(Stored data)
········
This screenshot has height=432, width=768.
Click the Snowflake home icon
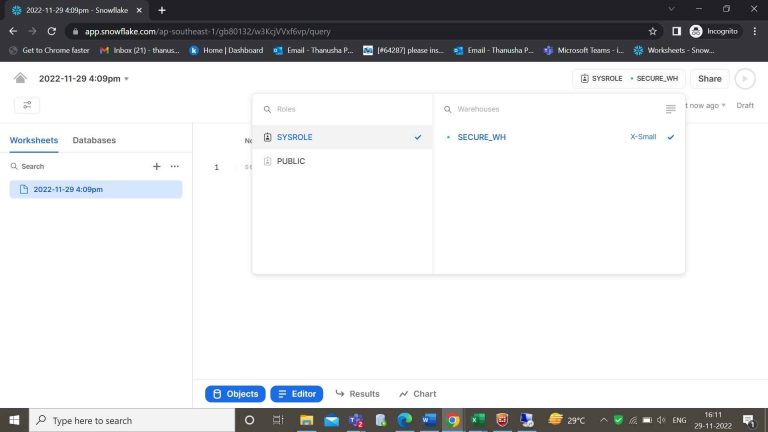[x=20, y=78]

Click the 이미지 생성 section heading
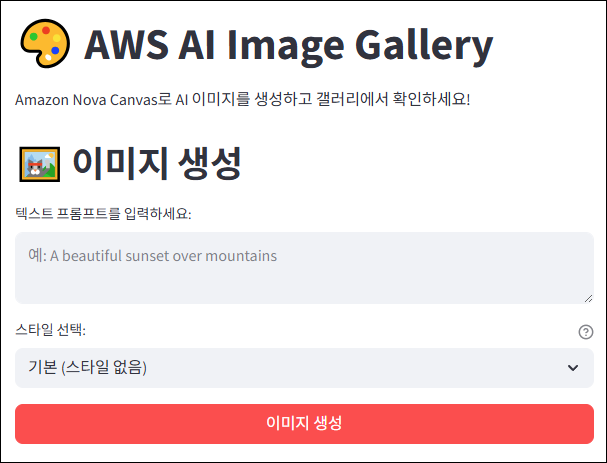point(156,162)
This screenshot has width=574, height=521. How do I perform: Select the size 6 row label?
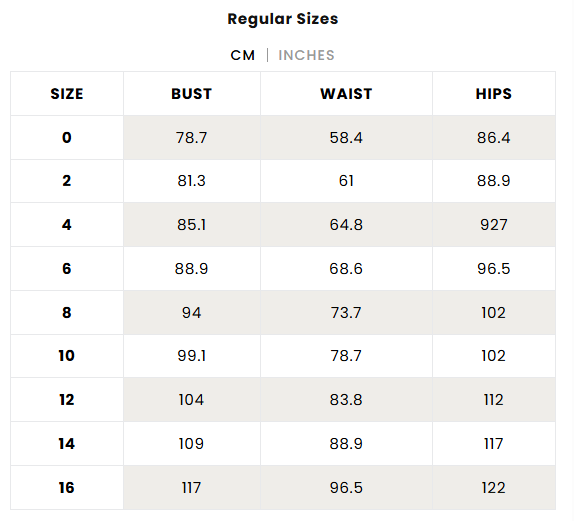pyautogui.click(x=67, y=268)
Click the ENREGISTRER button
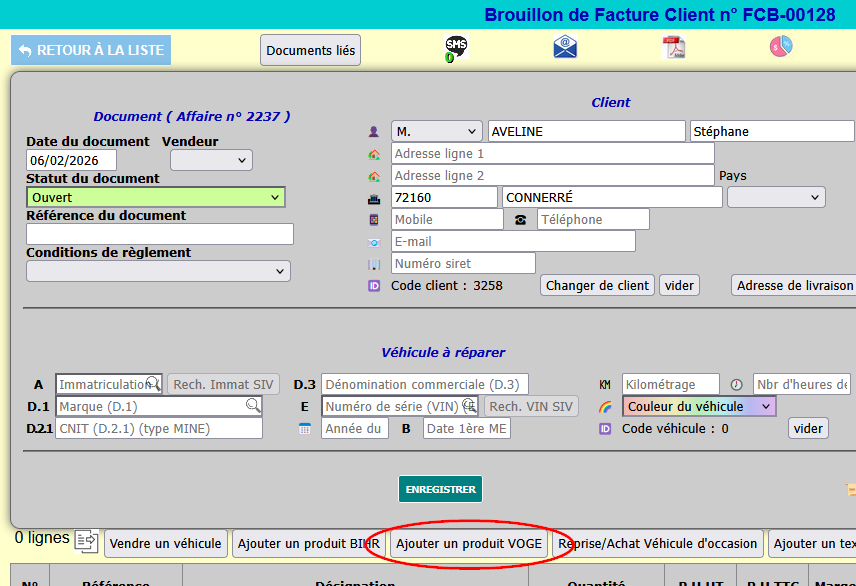Viewport: 856px width, 586px height. pyautogui.click(x=440, y=489)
········
How to complete this task »
Your copy of the records must be exact and must contain no pictures.

Response for this exercise »
This screenshot has height=432, width=768.
Click the Snowflake home icon
[x=20, y=78]

Click the 이미지 생성 section heading
point(156,162)
This screenshot has width=574, height=521. How do I perform: Select the size 6 row label?
pyautogui.click(x=67, y=268)
Click the ENREGISTRER button
Viewport: 856px width, 586px height. pyautogui.click(x=440, y=489)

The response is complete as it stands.